◆ VORLIEGENDER TEXTAUSZUG:

BRÜSSEL. EU-Binnenmarktkommissar Michel Barnier will Wirtschaftsprüfer an die kurze Leine nehmen. Im Visier hat er vor allem die großen vier der Branche: PwC, KPMG, Deloitte und Ernst & Young hätten bei der Bilanzprüfung von Aktiengesellschaften "in den meisten EU-Staaten einen Marktanteil von mehr als 90 Prozent". Eine derartige Marktkonzentration berge "systemische Risiken", heißt es in einem Grünbuch, das der Kommissar heute vorstellen will und das dem Handelsblatt bereits vorliegt. Beim Grünbuch handelt es sich um die erste Stufe eines EU-Gesetzgebungsverfahrens. 2011 will Barnier eine EU-Richtlinie oder-Verordnung vorlegen.

Die Wirtschaftsprüfer müssen sich auf harte Zeiten einstellen. Denn Barnier hegt erhebliche Zweifel an der Unabhängigkeit der derzeit üblichen Bilanzprüfung. Dem EU-Kommissar missfällt insbesondere, dass Wirtschaftsprüfer von dem zu prüfenden Unternehmen engagiert und auch bezahlt werden. Darin sieht Barnier einen "Systemfehler". Deshalb sei zu überlegen, ob die "Berufung und Bezahlung" einer Wirtschaftsprüfungsgesellschaft "in die Verantwortung einer dritten Partei, vielleicht einer Aufsichtsbehörde", übertragen werden müsse. Im Klartext: Unternehmen sollen sich ihre Wirtschaftsprüfer nicht mehr selbst aussuchen, und das Honorar könnte staatlich festgelegt werden.

Finanzkrise legte die Probleme offen

Ein derart weitreichender staatlicher Eingriff in die Branche ist in der EU-Kommission selbst umstritten. Barniers deutscher Amtskollege Günther Oettinger legte bereits Protest ein. Barniers Vorstoß sei "übertrieben interventionistisch", heißt es im Umfeld des deutschen Kommissars. Die Freiheit des Berufsstandes sei bedroht.

Barnier verweist seinerseits darauf, dass die Finanzkrise große Schwächen der Wirtschaftsprüfer zutage gefördert habe. Sie hätten nicht rechtzeitig vor den in den Bankbilanzen schlummernden Risiken gewarnt. Daraus hätten manche EU-Staaten bereits Schlüsse gezogen und strikte Regeln für Wirtschaftsprüfer erlassen.

◆ AUFGABEN:
• a. Welchen Marktanteil haben PwC, KPMG, Deloitte und Ernst & Young laut dem Textauszug über Barniers Pläne bei der Bilanzprüfung von Aktiengesellschaften in den meisten EU-Staaten?
• b. Setzen Sie den Textauszug über Barniers Pläne zur Regulierung der Wirtschaftsprüfer nach seinem letzten Satz fort.
Die anschließende Auflistung ist eigenständiges Material und steht in keinem Zusammenhang mit dem Textauszug.

◆ BEREITGESTELLTE AUFLISTUNG:
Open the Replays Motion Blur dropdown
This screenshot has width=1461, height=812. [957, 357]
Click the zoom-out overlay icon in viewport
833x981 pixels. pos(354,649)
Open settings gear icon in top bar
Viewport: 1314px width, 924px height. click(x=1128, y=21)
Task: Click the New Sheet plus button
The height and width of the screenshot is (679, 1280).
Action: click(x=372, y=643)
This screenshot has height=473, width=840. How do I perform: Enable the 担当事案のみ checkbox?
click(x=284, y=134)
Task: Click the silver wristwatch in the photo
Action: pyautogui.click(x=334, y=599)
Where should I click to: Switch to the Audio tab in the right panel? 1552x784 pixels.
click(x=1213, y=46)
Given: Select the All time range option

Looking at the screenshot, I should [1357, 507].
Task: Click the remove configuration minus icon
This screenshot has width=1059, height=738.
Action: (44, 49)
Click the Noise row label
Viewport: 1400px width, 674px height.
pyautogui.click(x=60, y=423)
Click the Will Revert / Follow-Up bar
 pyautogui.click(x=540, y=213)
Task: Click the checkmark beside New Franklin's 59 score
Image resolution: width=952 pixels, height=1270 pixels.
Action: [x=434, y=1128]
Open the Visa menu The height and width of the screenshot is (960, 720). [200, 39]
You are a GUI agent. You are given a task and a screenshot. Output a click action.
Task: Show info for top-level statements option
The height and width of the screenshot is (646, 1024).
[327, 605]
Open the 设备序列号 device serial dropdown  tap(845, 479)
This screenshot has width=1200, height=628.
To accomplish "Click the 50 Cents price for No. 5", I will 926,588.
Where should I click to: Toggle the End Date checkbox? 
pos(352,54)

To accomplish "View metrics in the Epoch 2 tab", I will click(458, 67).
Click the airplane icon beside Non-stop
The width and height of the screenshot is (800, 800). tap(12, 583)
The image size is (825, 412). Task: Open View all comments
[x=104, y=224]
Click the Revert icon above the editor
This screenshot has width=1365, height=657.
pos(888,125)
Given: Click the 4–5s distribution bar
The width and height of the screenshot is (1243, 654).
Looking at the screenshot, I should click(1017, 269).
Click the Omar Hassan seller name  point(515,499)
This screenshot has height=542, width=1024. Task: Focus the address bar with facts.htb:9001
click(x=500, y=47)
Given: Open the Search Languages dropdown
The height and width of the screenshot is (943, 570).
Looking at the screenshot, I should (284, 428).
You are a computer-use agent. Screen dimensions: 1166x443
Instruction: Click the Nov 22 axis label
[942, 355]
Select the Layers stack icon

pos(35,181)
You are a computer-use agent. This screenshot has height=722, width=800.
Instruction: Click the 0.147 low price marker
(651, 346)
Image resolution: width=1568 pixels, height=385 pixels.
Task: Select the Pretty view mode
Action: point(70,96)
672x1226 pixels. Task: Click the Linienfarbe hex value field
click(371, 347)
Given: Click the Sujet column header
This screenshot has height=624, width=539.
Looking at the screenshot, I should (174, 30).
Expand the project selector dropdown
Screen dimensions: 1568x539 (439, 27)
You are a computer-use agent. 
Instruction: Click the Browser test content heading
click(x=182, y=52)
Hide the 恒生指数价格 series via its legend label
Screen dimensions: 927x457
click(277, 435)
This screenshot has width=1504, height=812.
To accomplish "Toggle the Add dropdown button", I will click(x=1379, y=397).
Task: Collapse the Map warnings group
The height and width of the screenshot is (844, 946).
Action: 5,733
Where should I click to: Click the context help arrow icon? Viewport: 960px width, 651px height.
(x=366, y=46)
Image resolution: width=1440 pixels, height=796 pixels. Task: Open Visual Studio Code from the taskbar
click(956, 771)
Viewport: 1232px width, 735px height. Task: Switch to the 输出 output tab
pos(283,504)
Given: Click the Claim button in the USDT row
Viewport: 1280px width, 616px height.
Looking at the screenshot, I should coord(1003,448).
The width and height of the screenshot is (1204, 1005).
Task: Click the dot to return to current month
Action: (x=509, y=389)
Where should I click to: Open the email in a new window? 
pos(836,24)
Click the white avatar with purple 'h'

◆ ANTWORTEN:
• a. Mehr als 90 Prozent.

• b.
So müssen Unternehmen in Frankreich ihre Bilanz zwei Wirtschaftsprüfern vorlegen. Ein solche "doppelte Prüfung" könne überall in der EU nötig werden, heißt es in dem Grünbuch. Die Kommission will den Unternehmen zudem vorschreiben, ihre Wirtschaftsprüfer regelmäßig zu wechseln. Ein solches Rotationsprinzip gibt es in der EU-Gesetzgebung bereits für Ratingagenturen.

Barnier will auch tief in das Geschäftsmodell der Wirtschaftsprüfer eingreifen. Die Kommission werde untersuchen, ob ein Beratungsverbot parallel zur Prüfung möglich sei, heißt es in dem Papier. Das "mögliche Ergebnis" dieser Prüfung könne sein, dass es künftig "reine Abschlussprüfungsgesellschaften" gebe. Käme es zu einem Beratungsverbot für Buchprüfer, hätte das weitreichende Folgen. Weil die Preise für Prüfungsleistungen um bis zu 30 Prozent eingebrochen sind, bauen PwC und Co. das Beratungsgeschäft massiv aus. So machte PwC Deutschland 2009 zwar 680 Mio. Euro Umsatz mit Jahresabschlüssen, aber schon 310 Mio. Euro mit Consulting.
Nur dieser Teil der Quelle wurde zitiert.